THE DATA:
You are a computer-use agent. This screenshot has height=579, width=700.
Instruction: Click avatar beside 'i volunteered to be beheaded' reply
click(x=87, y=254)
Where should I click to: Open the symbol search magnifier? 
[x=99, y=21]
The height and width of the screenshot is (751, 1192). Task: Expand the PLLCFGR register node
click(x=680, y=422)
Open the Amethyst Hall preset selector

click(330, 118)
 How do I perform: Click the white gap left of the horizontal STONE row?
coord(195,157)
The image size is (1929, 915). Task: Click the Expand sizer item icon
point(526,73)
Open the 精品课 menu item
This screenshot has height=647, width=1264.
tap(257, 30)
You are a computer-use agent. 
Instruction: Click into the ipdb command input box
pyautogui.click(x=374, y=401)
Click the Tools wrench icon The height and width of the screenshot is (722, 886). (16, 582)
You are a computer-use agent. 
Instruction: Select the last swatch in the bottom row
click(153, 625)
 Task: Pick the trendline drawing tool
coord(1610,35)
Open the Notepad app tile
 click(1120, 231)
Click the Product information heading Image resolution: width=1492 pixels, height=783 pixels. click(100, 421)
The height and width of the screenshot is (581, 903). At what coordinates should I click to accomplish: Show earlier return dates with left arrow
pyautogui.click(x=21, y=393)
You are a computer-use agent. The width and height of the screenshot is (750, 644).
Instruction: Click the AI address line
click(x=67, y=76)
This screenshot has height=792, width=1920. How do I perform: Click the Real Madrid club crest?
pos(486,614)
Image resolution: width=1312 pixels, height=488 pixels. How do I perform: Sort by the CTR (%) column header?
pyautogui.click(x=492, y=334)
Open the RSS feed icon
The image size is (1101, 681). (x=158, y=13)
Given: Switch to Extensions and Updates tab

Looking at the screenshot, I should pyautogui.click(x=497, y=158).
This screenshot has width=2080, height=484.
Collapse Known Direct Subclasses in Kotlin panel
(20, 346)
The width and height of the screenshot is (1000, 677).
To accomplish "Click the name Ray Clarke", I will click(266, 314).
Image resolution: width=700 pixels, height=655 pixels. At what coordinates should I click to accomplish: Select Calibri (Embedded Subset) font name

WHAT THIS TASK INVOLVES:
Starting at the line that contains "Instruction: Click the AI address line", retype each remaining line of the records exactly; that line and the last line are both included.

TASK OUTPUT:
Instruction: Click the AI address line
click(x=67, y=76)
This screenshot has height=792, width=1920. How do I perform: Click the Real Madrid club crest?
pos(486,614)
Image resolution: width=1312 pixels, height=488 pixels. How do I perform: Sort by the CTR (%) column header?
pyautogui.click(x=492, y=334)
Open the RSS feed icon
The image size is (1101, 681). (x=158, y=13)
Given: Switch to Extensions and Updates tab

Looking at the screenshot, I should pyautogui.click(x=497, y=158).
This screenshot has width=2080, height=484.
Collapse Known Direct Subclasses in Kotlin panel
(20, 346)
The width and height of the screenshot is (1000, 677).
To accomplish "Click the name Ray Clarke", I will click(266, 314).
Image resolution: width=700 pixels, height=655 pixels. At what coordinates should I click to accomplish: Select Calibri (Embedded Subset) font name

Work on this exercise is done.